**GIVEN ENTRIES**
*** Block opens ***
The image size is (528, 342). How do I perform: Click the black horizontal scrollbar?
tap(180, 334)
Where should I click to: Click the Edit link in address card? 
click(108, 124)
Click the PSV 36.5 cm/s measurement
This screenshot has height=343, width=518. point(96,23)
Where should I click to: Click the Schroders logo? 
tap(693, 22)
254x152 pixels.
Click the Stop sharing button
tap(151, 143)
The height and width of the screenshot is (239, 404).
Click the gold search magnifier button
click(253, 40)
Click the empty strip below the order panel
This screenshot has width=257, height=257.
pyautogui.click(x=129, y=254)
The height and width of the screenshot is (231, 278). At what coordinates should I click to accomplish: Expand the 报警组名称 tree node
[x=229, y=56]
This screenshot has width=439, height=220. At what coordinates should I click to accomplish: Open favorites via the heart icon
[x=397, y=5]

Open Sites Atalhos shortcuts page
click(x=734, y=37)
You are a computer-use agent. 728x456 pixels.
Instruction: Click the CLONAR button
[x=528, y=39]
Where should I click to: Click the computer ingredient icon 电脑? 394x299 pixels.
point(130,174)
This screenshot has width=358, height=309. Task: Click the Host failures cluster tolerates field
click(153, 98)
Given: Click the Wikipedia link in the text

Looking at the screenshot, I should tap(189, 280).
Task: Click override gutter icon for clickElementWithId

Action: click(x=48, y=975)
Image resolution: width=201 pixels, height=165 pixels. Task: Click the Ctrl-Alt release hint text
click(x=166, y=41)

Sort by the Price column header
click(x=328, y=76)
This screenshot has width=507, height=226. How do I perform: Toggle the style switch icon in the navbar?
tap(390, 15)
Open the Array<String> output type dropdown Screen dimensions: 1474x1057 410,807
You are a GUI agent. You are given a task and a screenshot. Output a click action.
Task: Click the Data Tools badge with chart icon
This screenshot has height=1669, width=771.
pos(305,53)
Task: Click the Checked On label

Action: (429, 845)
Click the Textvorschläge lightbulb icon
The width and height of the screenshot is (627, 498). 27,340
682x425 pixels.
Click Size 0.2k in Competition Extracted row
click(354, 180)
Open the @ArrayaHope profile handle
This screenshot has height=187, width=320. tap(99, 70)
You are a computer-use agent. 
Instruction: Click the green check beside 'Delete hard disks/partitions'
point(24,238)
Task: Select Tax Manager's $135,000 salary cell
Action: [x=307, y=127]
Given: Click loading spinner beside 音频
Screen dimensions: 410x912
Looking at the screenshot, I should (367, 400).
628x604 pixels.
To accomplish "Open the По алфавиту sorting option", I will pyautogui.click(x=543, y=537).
*** Block closes ***
**TASK GOAL**
The answer is the run of lines above from the line containing "This screenshot has width=358, height=309." through the line containing "Open the Array<String>", copied exactly and alone.

**ANSWER SPACE**
This screenshot has width=358, height=309. Task: Click the Host failures cluster tolerates field
click(153, 98)
Given: Click the Wikipedia link in the text

Looking at the screenshot, I should tap(189, 280).
Task: Click override gutter icon for clickElementWithId

Action: click(x=48, y=975)
Image resolution: width=201 pixels, height=165 pixels. Task: Click the Ctrl-Alt release hint text
click(x=166, y=41)

Sort by the Price column header
click(x=328, y=76)
This screenshot has width=507, height=226. How do I perform: Toggle the style switch icon in the navbar?
tap(390, 15)
Open the Array<String> output type dropdown Screen dimensions: 1474x1057 410,807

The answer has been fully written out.